でも俺はこいつには逆らえない。窃盗と強姦の件もあるし、妹についても昨日調査が済んだらしい。その時のこいつの顔と来たら子どもがサンタからプレゼントを貰ったような顔をしていつもの何倍もキツかった。……まぁ理由は他にもあるが結論から言って俺はこいつの奴隷として過ごすしかない。
「ほんっとにあんたって虐められてる時いい顔してるわよね。どんなにやられても『いつか復讐してやる』って眼がすごく素敵。」
これから本番と言わんばかりの笑顔で詰め寄ってくるが、ここで「白花さん、そろそろ」と声がした。廊下を見るとこいつのマネージャーが立っていた。酷いことにこのマネージャーも別に白花の行為を止めようとはしない。寧ろこれが白花にとってストレスの発散になるなら、と時たま手伝うまである。どいつもこいつも俺を何だと思ってるのか。

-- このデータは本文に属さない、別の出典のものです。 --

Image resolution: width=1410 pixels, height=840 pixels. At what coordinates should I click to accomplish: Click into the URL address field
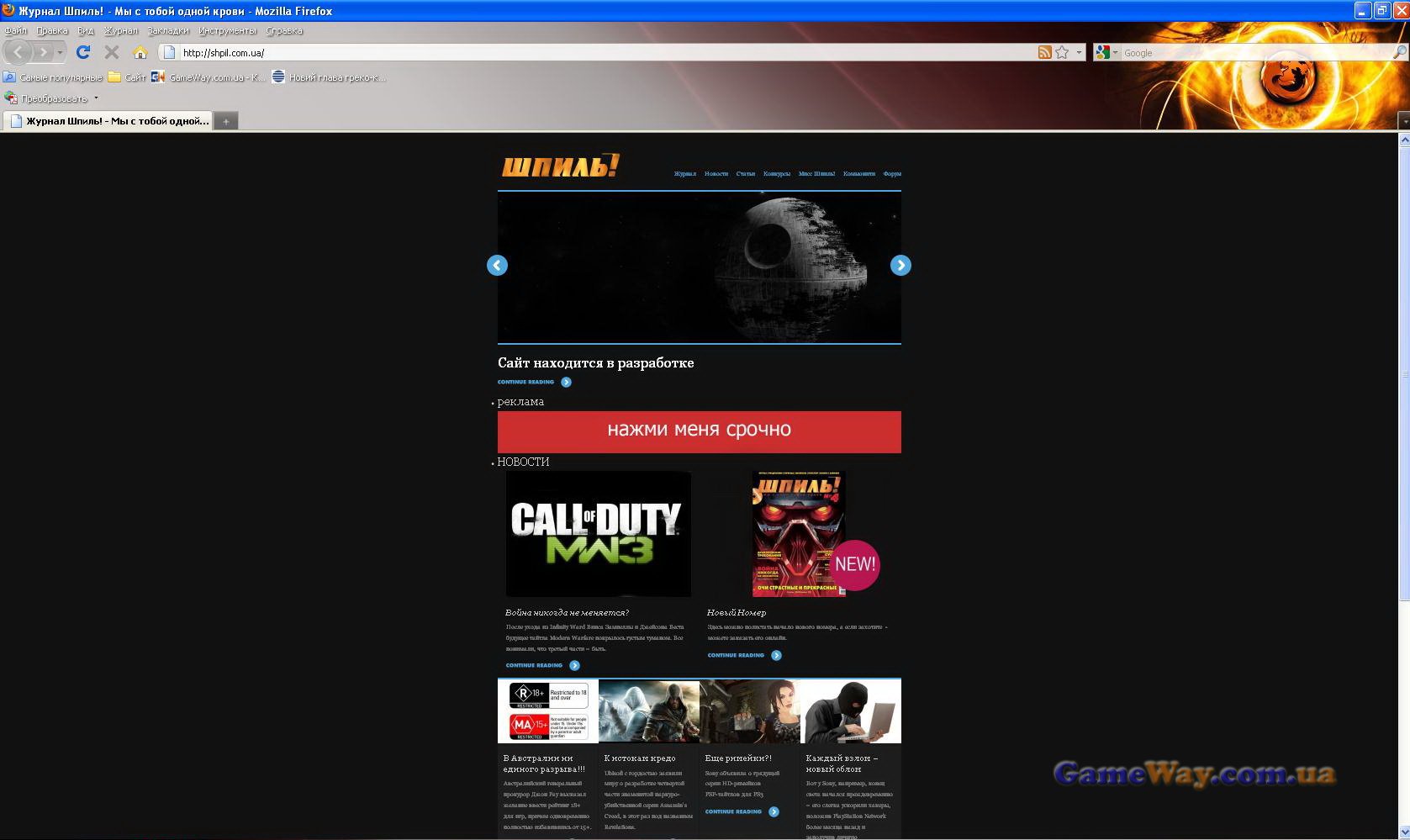tap(589, 52)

「あら残念。せっかく今日は新しいおもちゃを持ってきたのに。でもだいぶ体は軽くなったわ、ありがとね。また遊びましょ、子豚ちゃん。」
手足を縛るバンドを切り、白花は鼻歌を歌いながら笑顔で仕事へと向かった。
「何が子豚ちゃんだよ、馬鹿かよ。」
みんな俺の話など聞いてくれなかった。俺は違うとしか言えなかった。何で財布を拾って届けただけなのに俺が犯人にされなくてはいけないのか。「中身だけ取って落し物コーナーに置いとけばバレないと思った?」だっけか。確かそんなことを言われた。そんな馬鹿なことするわけないだろ。盗んだのならそのまま家に持ち帰って捨てた方がよっぽどバレない。それに白花なんて目立つやつに盗みなんかするか。そのくらい俺みたいな馬鹿でもわかる。
『君がどれだけ頑張ってるか、僕は知ってるよ。どれだけ泣いたかも、どれだけ笑われたのかも。僕にはどれだけ辛いことかは想像することしかできないけど、だけどそれでも夢を追う君の背中はかっこよかった。』